Savings is estimated to be about 30 minutes, twice per week at 350 degrees, which is somewhere in the neighborhood of a little more than 5 kWh. In one year, that's 261 kWh (for you finance types, that equates to a dollar savings of $28.78). Not bad - that right there'll get me a large pepperoni pizza and a dozen wings - all cooked by someone else!

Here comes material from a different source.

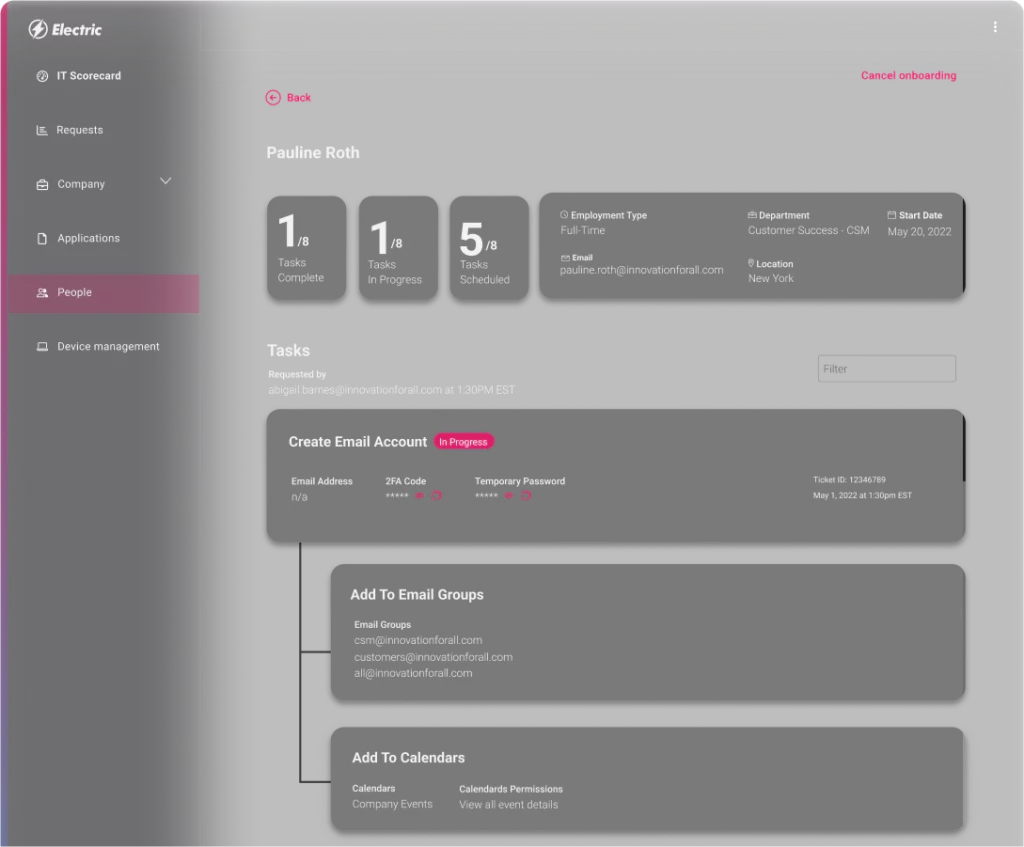Click the Tasks Complete summary card
The width and height of the screenshot is (1024, 847).
click(306, 248)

Difficulty Level: 3 out of 5

This is going to require both planning acumen and spacial relation skills, neither of which I possess. Fear not, though, I have a meat thermometer and a set of pot holders. And one hot idea.

7 comments:

brigidalverson said...

Be careful about cooking several things at the same time. I learned this the hard way one Thanksgiving, when I put the turkey and all the vegetables in the same oven and the bottom of the turkey ended up seriously underdone. It's better to cook things back to back. And if you have an electric oven, you may be able to turn it off a bit early and let the residual heat finish cooking the food.

Green Bean said...

I've read too about toaster ovens being much more energy efficient but here's my question: what do you plan to cook in it? I've always assumed you can only really warm stuff up and maybe re-heat frozen pizza or something like that. Could you make baked potatoes or granola or something more? Sorry to be so lame - but I really am clueless about this.

tanya said...

I found your blog while doing some online searching. We'd love to feature your blog in December for our going green theme. Check out www.todaysmama.com and send me an email at tanya@utahmama.com as I have a few questions for you. Thanks!

Burbanmom said...

GB,

I have some picky eaters so I make chicken nuggets and fries often. I also bake a couple of loaves of bread per week, and do a lot of reheating of leftovers. I'd also love to use my "mini loaf" pans for individual zitis, meat loafs, pot pies, etc. and this would give me a great excuse to do so!

Green Bean said...

Hmm, interesting. So do you heat up frozen french fries or can you make them from scratch in a toaster oven? This could be interesting for me. Thanks!

LifeLessPlastic said...

Cool blog, burbanmom! I can't wait to read through all of your posts!

On to the topic at hand: I have a bread maker that is also a toaster oven (unforunately they don't make this model anymore, though) and I really love having the option to use it as an oven. You can actually bake anything in there that fits and it works really well :)

Kat said...

Other ways to potentially lessen the negative impacts of an oven:

--Line the oven with unglazed tiles to simulate a brick oven. If done properly, this provides a more even heat and improves your ability to rely on residual heat to finish cooking items.

--Consider WHEN you use the oven (or stove). In the winter, I use the oven in the early evening or early morning so it helps warm up my living area during the times when the house is chilly. In the summer, I use it long after sunset so it doesn't heat up the house too much.

--Use the stove at the same time, particularly for slow-cooking items, like soups or stocks. The heat rising from the oven means you can use a lower temperature for the burner.

--Don't preheat the oven, unless it really is necessary. If you cook back-to-back, start with the highest temperature cooking first, then work down to the lowest. It takes less energy to let the oven slowly cool down than to keep heating it up.